• Am. J. Cardiol. · Sep 2007

    Randomized Controlled Trial Comparative Study

    Prevalence and prognostic implications of ST-segment deviations from ambulatory Holter monitoring after ST-segment elevation myocardial infarction treated with either fibrinolysis or primary percutaneous coronary intervention (a Danish Trial in Acute Myocardial Infarction-2 Substudy).

    • Lars Idorn, Dan Eik Høfsten, Kristian Wachtell, Henning Mølgaard, Kenneth Egstrup, and DANAMI-2 Investigators.
    • Department of Medical Research, Funen Hospital, Svendborg, and Department of Cardiology, Copenhagen University Hospital, Denmark. larsidorn@hotmail.com
    • Am. J. Cardiol. 2007 Sep 15;100(6):937-43.

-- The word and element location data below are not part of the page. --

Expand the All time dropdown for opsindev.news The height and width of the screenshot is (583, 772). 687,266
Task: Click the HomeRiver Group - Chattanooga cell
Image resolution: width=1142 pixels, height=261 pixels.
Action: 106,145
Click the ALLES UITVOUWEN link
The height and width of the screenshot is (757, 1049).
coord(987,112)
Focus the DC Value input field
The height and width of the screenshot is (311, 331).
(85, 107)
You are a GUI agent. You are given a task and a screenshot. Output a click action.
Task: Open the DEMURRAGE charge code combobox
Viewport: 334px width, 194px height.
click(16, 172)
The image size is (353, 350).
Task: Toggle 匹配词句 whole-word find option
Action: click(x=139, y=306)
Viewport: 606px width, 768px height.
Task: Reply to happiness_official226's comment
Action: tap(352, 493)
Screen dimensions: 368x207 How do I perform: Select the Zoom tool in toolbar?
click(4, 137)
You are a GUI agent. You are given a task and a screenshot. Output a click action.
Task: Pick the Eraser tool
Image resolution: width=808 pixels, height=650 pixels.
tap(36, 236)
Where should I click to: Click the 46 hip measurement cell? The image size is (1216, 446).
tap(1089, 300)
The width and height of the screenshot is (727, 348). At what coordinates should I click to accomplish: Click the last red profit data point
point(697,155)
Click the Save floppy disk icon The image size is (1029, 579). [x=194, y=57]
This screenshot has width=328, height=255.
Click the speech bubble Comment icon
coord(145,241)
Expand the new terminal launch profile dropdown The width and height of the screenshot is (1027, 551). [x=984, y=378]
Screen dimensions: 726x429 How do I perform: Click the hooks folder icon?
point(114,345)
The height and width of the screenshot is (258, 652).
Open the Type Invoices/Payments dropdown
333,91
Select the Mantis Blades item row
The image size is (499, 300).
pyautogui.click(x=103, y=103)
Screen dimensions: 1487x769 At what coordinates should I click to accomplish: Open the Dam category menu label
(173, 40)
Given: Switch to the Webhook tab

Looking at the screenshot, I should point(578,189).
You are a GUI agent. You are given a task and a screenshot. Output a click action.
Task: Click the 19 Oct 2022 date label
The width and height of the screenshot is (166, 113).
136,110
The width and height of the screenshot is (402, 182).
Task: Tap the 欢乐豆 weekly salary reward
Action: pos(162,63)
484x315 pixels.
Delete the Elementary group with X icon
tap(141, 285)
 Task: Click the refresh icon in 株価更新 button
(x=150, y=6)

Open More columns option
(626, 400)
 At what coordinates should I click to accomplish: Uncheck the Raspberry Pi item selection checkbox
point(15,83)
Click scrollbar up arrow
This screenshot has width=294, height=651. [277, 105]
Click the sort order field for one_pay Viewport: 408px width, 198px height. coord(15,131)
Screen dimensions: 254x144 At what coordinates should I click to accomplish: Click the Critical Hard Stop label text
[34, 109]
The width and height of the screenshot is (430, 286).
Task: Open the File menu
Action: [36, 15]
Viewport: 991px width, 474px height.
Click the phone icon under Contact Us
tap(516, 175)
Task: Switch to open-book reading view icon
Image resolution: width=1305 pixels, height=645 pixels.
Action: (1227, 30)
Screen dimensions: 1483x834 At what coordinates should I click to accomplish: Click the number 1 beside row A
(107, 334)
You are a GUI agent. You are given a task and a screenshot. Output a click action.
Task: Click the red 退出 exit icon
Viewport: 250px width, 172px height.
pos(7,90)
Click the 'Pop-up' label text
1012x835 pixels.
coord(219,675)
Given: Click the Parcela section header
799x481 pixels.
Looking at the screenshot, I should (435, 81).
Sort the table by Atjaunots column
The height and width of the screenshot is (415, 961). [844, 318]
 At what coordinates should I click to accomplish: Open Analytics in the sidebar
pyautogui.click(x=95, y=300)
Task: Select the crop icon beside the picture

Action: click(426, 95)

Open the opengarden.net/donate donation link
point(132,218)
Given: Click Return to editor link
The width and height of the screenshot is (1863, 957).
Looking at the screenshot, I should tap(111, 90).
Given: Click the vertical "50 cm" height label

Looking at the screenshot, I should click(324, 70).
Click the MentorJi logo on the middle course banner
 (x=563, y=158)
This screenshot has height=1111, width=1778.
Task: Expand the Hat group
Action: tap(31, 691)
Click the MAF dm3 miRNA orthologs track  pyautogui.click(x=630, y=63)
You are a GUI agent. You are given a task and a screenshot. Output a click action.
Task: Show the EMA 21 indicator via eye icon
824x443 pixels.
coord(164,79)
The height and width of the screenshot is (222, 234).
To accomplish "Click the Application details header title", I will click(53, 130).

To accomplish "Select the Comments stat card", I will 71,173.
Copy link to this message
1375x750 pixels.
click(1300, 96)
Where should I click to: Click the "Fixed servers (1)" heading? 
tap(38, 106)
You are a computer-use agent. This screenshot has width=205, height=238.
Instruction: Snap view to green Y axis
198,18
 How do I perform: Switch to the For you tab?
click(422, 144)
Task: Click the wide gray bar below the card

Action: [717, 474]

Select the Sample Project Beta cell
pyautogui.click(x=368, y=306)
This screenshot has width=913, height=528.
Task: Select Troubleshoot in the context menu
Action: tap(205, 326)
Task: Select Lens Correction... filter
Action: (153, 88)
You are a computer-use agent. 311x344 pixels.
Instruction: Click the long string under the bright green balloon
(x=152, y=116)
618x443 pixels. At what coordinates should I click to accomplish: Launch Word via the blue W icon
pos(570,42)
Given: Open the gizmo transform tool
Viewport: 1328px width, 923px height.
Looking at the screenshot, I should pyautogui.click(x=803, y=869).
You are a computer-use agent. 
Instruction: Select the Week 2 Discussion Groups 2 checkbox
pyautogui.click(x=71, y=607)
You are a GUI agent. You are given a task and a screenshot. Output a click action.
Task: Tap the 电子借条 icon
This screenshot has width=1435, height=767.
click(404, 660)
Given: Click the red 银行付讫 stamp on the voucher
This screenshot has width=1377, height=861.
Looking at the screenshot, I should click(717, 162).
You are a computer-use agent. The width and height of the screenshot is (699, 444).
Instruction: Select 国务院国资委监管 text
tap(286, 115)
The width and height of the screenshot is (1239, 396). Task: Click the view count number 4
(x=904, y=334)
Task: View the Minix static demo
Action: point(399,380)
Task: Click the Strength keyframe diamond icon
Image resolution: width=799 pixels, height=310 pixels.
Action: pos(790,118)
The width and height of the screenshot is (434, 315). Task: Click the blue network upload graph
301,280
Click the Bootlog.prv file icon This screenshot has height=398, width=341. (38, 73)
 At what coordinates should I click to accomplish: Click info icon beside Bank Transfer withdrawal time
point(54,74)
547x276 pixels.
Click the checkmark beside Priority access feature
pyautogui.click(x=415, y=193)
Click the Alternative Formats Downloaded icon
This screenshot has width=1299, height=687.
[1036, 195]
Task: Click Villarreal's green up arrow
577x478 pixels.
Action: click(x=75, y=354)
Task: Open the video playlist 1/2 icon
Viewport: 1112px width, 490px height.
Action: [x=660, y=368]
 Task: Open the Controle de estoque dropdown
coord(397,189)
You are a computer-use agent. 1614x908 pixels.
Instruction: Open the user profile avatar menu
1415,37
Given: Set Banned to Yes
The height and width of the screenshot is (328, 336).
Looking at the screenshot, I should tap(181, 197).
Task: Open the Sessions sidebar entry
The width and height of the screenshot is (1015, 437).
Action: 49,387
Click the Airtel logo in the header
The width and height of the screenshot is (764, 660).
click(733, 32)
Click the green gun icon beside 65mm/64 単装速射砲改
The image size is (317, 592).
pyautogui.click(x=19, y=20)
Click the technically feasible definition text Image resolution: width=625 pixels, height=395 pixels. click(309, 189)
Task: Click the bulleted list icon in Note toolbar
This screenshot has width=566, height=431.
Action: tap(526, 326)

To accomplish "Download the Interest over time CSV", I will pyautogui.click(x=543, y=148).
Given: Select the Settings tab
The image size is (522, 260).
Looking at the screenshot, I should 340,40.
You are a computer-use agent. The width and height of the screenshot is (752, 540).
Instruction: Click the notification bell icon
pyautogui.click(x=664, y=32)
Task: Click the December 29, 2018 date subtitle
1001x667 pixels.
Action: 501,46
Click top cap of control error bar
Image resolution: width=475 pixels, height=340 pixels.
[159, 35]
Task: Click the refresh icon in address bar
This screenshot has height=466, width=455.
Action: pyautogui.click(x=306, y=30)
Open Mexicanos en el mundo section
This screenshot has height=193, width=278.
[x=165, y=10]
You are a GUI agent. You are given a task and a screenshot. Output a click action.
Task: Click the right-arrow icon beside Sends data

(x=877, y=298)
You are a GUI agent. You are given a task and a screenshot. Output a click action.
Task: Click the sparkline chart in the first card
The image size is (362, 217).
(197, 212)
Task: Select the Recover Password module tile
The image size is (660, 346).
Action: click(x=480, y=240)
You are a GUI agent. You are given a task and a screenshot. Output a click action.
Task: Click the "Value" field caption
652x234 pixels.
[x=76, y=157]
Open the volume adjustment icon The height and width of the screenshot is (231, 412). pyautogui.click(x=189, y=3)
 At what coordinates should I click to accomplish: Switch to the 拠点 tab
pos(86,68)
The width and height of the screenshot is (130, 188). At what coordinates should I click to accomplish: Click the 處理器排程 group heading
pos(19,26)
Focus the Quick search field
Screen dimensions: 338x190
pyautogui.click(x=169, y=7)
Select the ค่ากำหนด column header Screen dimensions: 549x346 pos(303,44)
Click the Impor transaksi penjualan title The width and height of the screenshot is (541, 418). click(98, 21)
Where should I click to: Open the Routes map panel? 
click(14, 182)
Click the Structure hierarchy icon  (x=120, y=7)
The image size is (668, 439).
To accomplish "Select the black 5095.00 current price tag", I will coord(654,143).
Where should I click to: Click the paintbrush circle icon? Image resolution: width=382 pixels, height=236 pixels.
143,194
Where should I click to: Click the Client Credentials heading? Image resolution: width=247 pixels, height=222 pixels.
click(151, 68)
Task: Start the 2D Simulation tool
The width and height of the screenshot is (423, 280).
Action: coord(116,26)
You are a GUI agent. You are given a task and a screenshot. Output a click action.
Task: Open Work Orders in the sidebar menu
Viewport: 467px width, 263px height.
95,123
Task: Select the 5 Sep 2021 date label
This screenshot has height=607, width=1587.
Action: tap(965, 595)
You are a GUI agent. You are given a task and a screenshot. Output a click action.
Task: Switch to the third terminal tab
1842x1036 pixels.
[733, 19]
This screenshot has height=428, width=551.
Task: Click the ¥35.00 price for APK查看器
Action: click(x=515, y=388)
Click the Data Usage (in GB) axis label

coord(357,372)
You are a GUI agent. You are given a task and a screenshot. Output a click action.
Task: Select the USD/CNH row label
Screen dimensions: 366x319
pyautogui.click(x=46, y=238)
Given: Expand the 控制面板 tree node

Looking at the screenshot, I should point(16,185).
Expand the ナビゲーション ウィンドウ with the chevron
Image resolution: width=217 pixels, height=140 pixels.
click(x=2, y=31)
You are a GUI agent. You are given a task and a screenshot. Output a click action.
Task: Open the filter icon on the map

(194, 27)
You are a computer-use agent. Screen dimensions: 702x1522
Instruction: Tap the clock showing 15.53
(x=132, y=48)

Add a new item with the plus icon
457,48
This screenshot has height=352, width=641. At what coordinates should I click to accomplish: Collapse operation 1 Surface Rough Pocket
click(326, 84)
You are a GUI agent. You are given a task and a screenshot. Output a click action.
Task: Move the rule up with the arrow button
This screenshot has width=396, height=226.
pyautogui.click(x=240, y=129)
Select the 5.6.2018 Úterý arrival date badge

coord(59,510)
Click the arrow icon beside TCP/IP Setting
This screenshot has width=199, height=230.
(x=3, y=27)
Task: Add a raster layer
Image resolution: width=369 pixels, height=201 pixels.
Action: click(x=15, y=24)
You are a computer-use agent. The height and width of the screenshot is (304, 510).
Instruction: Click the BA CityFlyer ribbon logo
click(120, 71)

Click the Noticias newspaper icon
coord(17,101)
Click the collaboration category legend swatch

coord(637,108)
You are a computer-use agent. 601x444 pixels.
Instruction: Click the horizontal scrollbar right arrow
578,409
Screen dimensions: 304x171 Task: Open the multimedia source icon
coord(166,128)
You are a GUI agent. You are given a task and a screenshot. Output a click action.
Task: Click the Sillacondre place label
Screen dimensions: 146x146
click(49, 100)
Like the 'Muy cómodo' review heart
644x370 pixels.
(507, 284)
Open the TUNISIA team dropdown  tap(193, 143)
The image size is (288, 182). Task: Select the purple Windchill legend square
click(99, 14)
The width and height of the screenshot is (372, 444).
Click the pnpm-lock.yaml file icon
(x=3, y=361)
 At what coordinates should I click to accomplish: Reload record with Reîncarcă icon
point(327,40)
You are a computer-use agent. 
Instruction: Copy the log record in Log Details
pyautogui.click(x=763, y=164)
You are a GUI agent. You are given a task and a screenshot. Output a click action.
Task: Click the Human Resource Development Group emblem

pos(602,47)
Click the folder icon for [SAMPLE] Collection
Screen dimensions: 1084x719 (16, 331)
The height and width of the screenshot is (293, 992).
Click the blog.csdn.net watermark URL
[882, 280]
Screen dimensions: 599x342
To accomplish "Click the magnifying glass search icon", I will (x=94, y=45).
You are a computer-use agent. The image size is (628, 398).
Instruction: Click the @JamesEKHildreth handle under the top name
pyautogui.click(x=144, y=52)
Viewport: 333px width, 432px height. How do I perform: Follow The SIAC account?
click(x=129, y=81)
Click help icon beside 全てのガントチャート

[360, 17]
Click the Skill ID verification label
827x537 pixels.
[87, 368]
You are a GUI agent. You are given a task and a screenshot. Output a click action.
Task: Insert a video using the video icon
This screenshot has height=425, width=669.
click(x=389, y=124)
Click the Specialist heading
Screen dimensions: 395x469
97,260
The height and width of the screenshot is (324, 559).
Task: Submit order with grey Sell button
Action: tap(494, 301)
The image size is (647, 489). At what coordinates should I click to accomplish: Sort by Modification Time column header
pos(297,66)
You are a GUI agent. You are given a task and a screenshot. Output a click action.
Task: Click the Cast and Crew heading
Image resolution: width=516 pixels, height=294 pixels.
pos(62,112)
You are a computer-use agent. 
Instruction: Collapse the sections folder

    AbstractAmbulatory Holter monitoring has been shown to be useful in stratifying cardiovascular risk after acute myocardial infarction. However, it remains unclear whether ST-segment deviations might predict clinical outcomes in a population treated with primary percutaneous coronary intervention (PCI) compared with thrombolysis. Holter monitoring was initiated at discharge from ST-segment elevation myocardial infarction in 958 patients followed for 2,773 patient-years, randomized to immediate revascularization with either fibrinolysis (n=474) or PCI (n=484). The primary end point was all-cause mortality, and the secondary end point was a composite of death, reinfarction, and disabling stroke. The prevalences of ST-segment depression (STd) and ST-segment elevation (STe) were similar in patients treated with fibrinolysis or PCI (both p=NS). During follow-up, 58 patients died (primary PCI vs fibrinolysis hazard ratio 0.74, p=0.25). The secondary end point was reached in 113 patients (primary PCI vs fibrinolysis hazard ratio 0.66, p=0.03). In fibrinolysis-treated patients, mortality and the secondary end point were significantly higher in patients with STe (both end points p<0.001), an association that remained statistically significant after adjustment for age, gender, anterior infarction, beta-blocker treatment, left ventricular systolic function, and STd (p=0.03 and p=0.005, respectively). Significant associations were not observed for STd. In PCI-treated patients, there was no association between either STe or STd and outcome. In conclusion, immediate revascularization with PCI during STe myocardial infarction does not affect the subsequent prevalence of ST-segment deviation compared with fibrinolysis. However, although STe is an independent predictor of mortality and nonfatal major cardiovascular events in patients treated with fibrinolysis, it does not predict outcome after PCI, perhaps because of more complete revascularization.